THE PROBLEM ->
What you return should be the exact lines from the one with "1311x727 pixels." to the end of the records below, both included, and no pictures.

DATA PROVIDED ->
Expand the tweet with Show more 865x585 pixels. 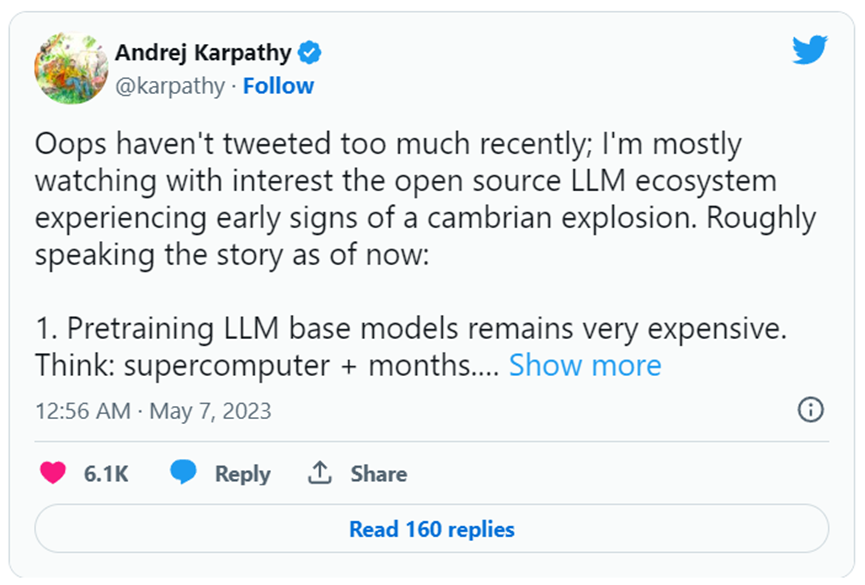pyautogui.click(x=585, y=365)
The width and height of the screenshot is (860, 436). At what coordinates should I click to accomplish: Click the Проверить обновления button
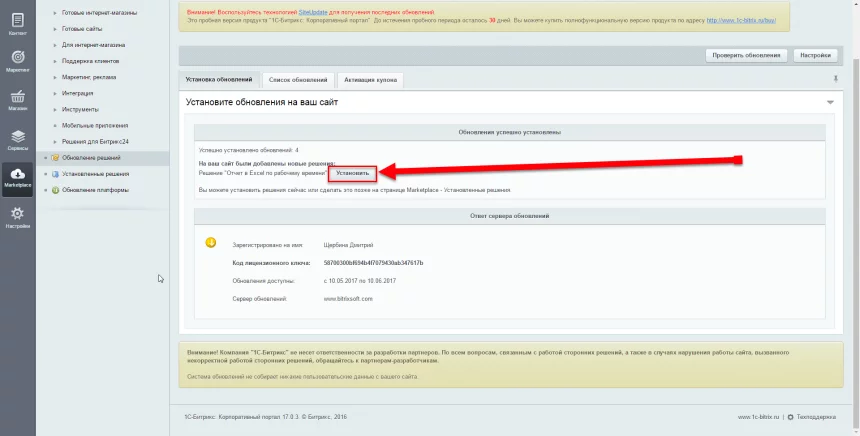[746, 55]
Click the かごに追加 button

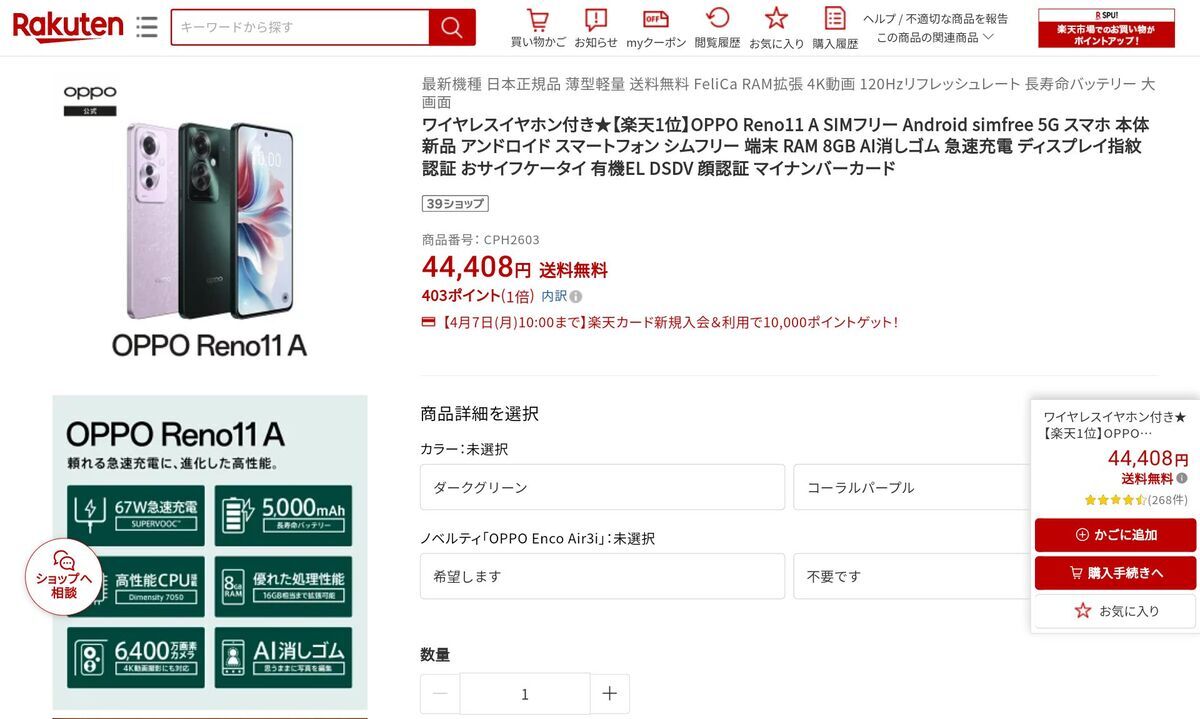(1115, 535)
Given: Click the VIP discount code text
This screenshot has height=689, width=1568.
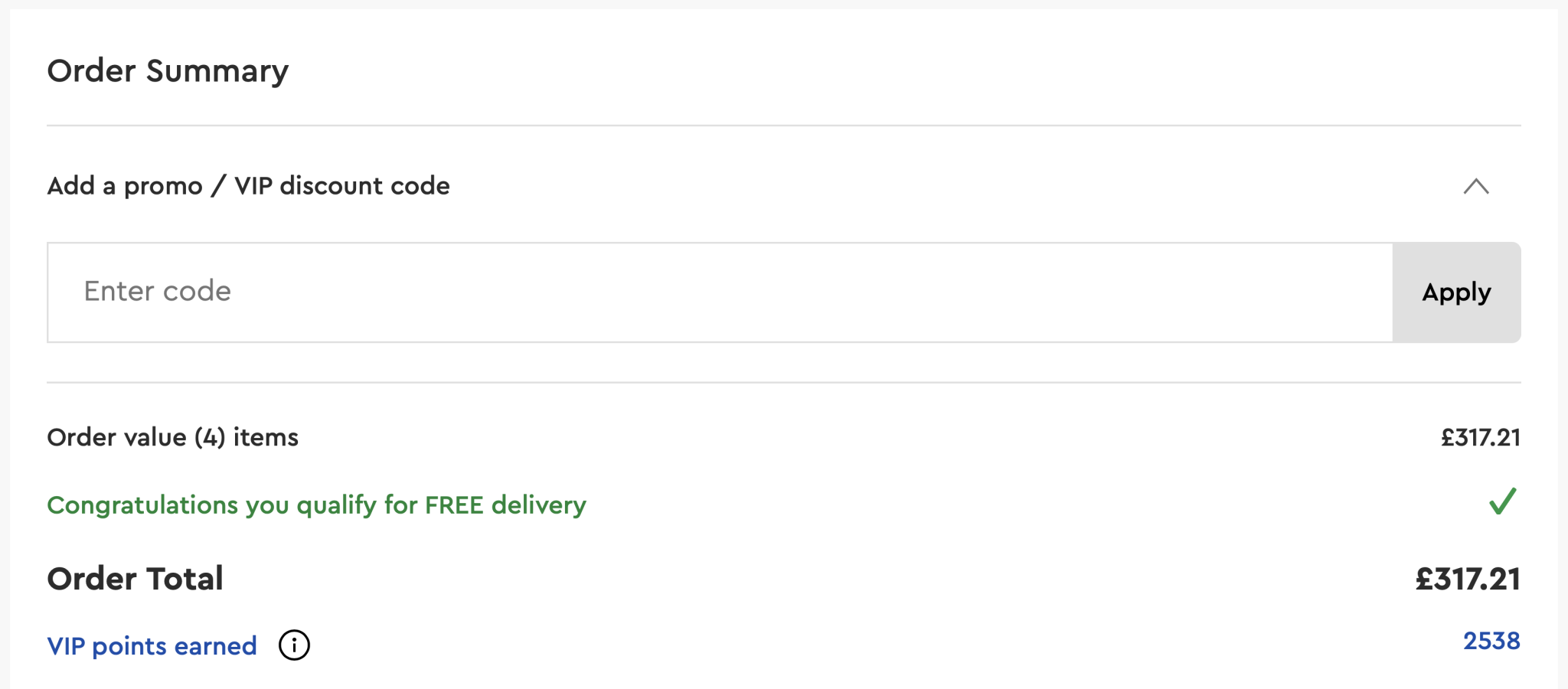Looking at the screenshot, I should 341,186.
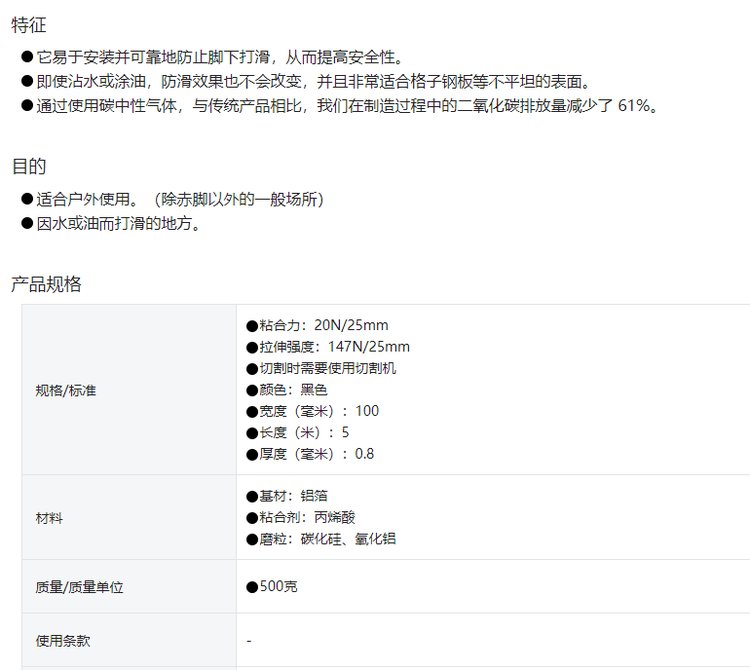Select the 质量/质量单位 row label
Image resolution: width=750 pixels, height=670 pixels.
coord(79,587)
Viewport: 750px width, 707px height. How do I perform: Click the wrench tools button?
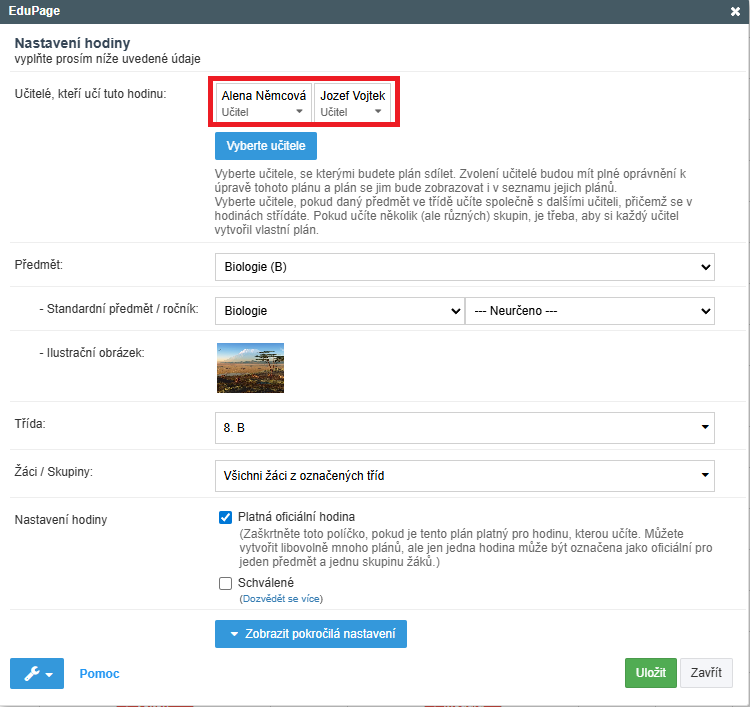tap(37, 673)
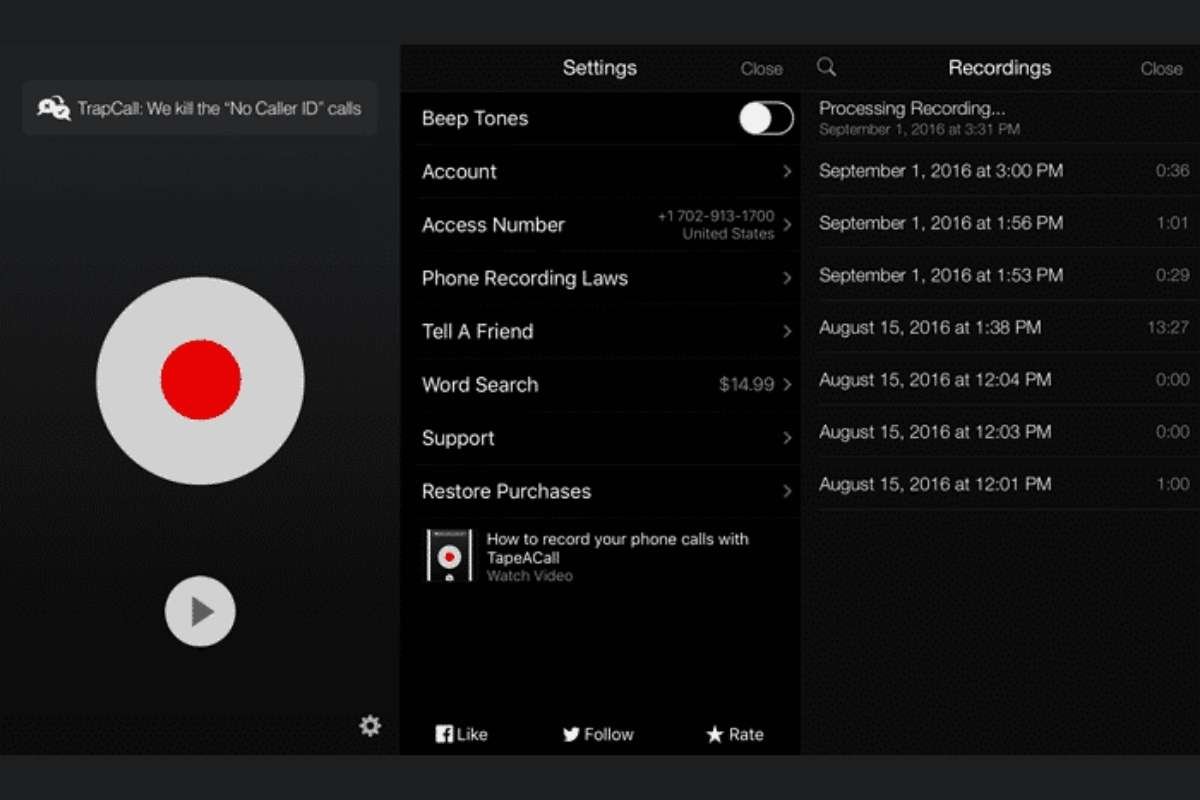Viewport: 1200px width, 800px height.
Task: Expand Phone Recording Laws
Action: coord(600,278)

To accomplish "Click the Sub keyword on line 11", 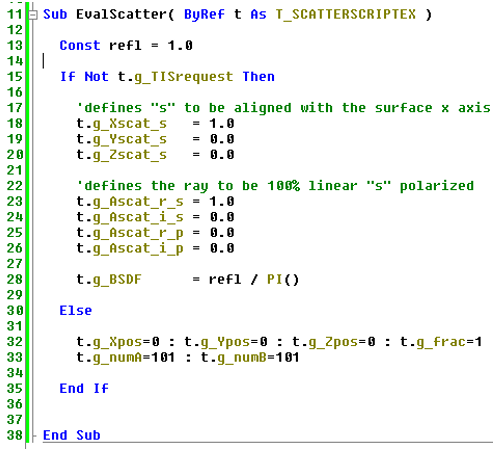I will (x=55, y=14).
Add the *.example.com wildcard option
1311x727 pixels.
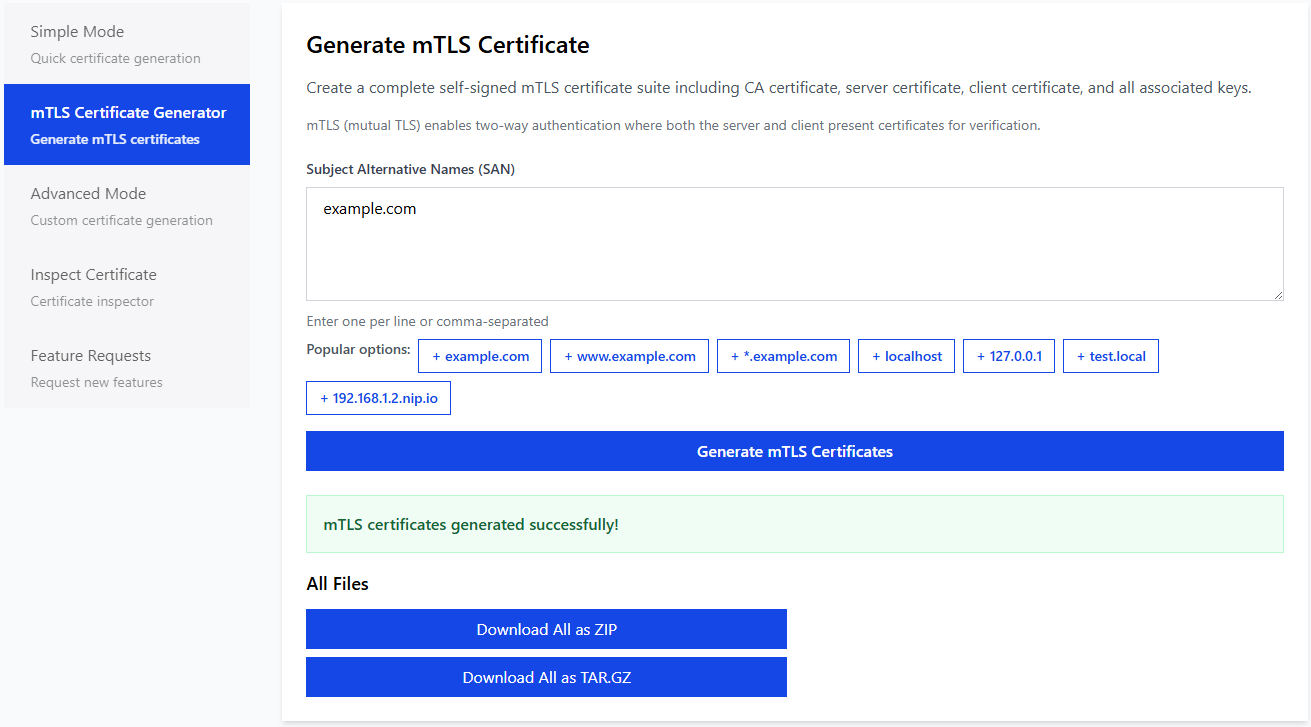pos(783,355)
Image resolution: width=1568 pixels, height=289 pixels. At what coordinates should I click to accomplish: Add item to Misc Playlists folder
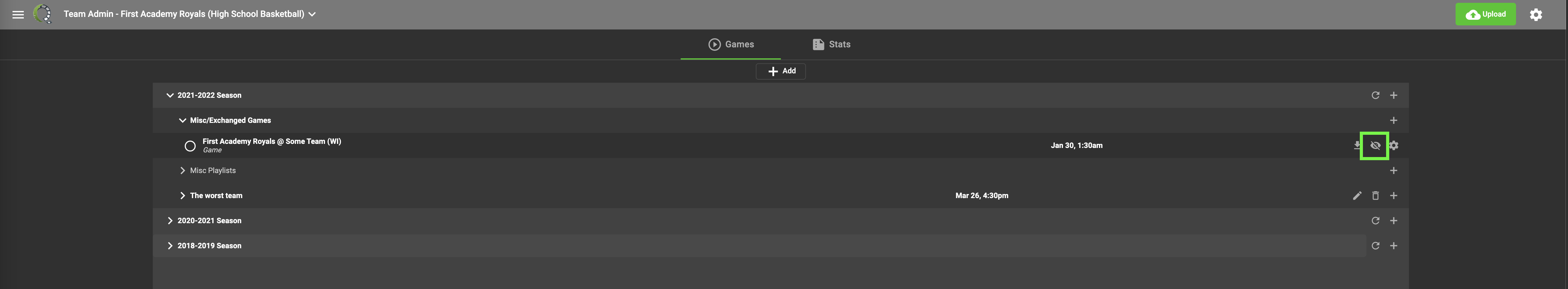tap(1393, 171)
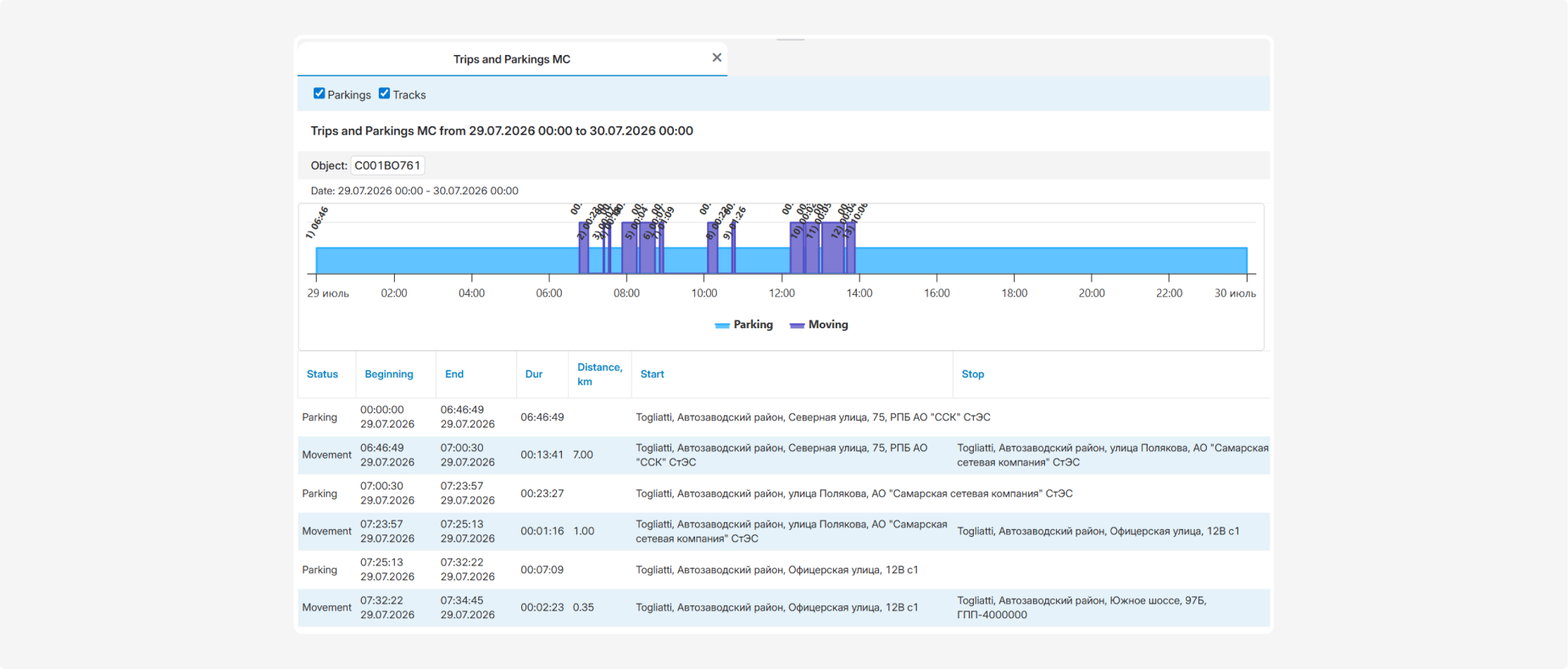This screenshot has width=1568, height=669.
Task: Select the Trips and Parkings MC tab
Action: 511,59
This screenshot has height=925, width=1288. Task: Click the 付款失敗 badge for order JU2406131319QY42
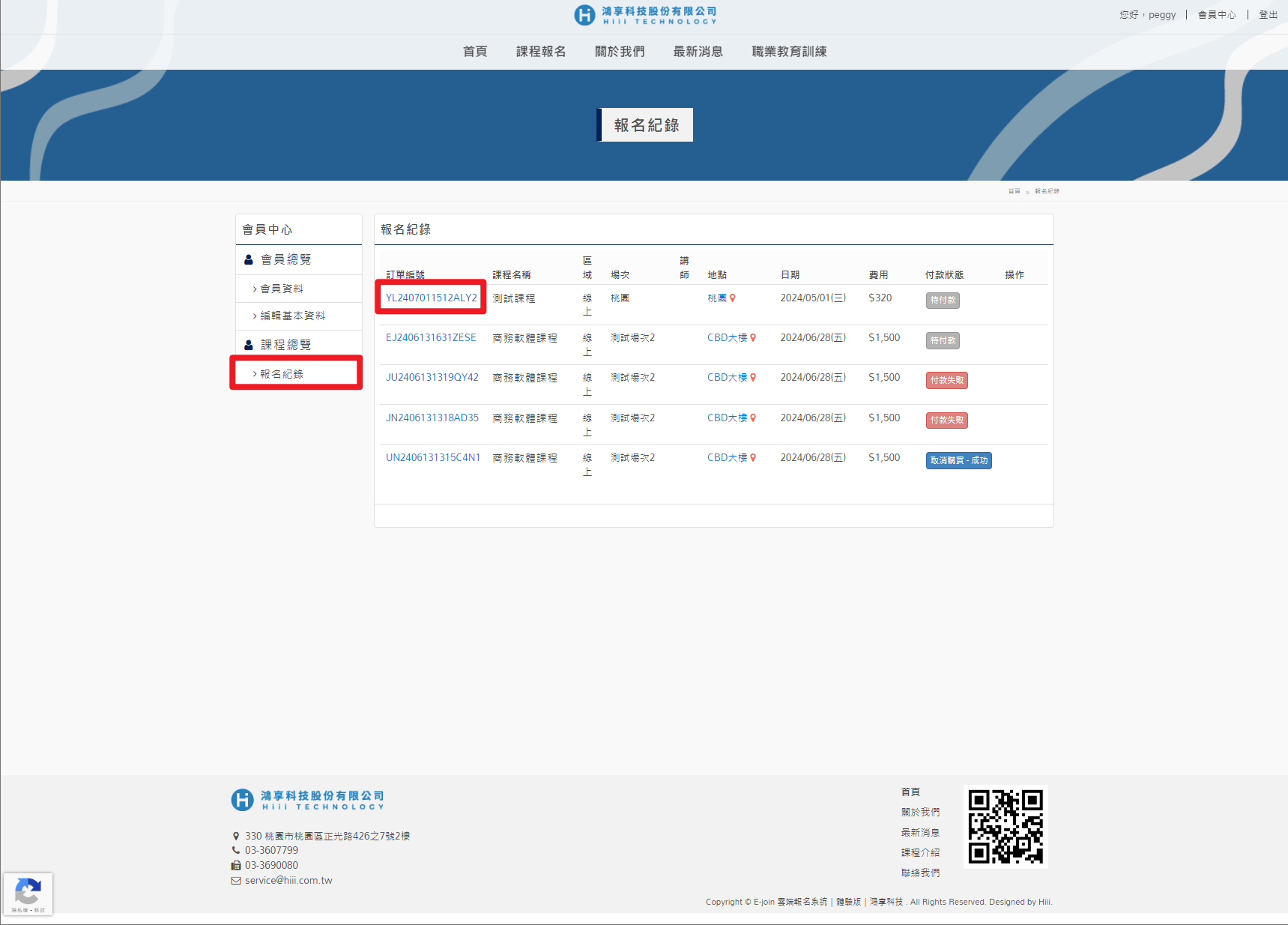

RESPONSE TO THIS EXERCISE ->
1311x727 pixels.
pos(783,355)
Image resolution: width=1568 pixels, height=289 pixels. At what coordinates should I click to accomplish: Add item to Misc Playlists folder
tap(1393, 171)
This screenshot has width=1568, height=669.
Task: Select the Trips and Parkings MC tab
Action: 511,59
This screenshot has height=925, width=1288. Task: Click the 付款失敗 badge for order JU2406131319QY42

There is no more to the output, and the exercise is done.